**Task statement**: Only reproduce the lines from the line containing "Given: Sort by Сумма оплаты column" onward, exactly, through the final line of the data below.

★ ★ ★

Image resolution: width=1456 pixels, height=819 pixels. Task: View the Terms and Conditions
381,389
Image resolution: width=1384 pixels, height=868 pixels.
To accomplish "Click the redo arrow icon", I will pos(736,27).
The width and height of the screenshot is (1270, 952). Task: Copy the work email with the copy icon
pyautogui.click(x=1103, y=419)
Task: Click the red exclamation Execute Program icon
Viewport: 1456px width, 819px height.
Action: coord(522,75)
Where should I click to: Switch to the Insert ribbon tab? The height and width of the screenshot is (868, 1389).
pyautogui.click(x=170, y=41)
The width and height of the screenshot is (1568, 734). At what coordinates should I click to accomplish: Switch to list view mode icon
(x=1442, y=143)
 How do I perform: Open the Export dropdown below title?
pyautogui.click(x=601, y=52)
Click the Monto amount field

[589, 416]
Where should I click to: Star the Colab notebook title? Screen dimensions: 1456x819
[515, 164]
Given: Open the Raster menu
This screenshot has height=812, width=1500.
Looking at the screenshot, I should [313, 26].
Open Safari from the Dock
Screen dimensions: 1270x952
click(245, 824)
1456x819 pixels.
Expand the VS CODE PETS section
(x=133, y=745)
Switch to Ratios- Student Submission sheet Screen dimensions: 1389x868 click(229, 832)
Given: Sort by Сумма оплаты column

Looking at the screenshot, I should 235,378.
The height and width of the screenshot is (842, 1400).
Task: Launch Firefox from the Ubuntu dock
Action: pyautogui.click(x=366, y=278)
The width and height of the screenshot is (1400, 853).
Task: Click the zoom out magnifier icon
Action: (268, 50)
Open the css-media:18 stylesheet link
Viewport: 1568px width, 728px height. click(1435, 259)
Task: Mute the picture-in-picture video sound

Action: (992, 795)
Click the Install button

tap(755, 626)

★ ★ ★

**Answer space**:
Given: Sort by Сумма оплаты column

Looking at the screenshot, I should 235,378.
The height and width of the screenshot is (842, 1400).
Task: Launch Firefox from the Ubuntu dock
Action: pyautogui.click(x=366, y=278)
The width and height of the screenshot is (1400, 853).
Task: Click the zoom out magnifier icon
Action: (268, 50)
Open the css-media:18 stylesheet link
Viewport: 1568px width, 728px height. click(1435, 259)
Task: Mute the picture-in-picture video sound

Action: (992, 795)
Click the Install button

tap(755, 626)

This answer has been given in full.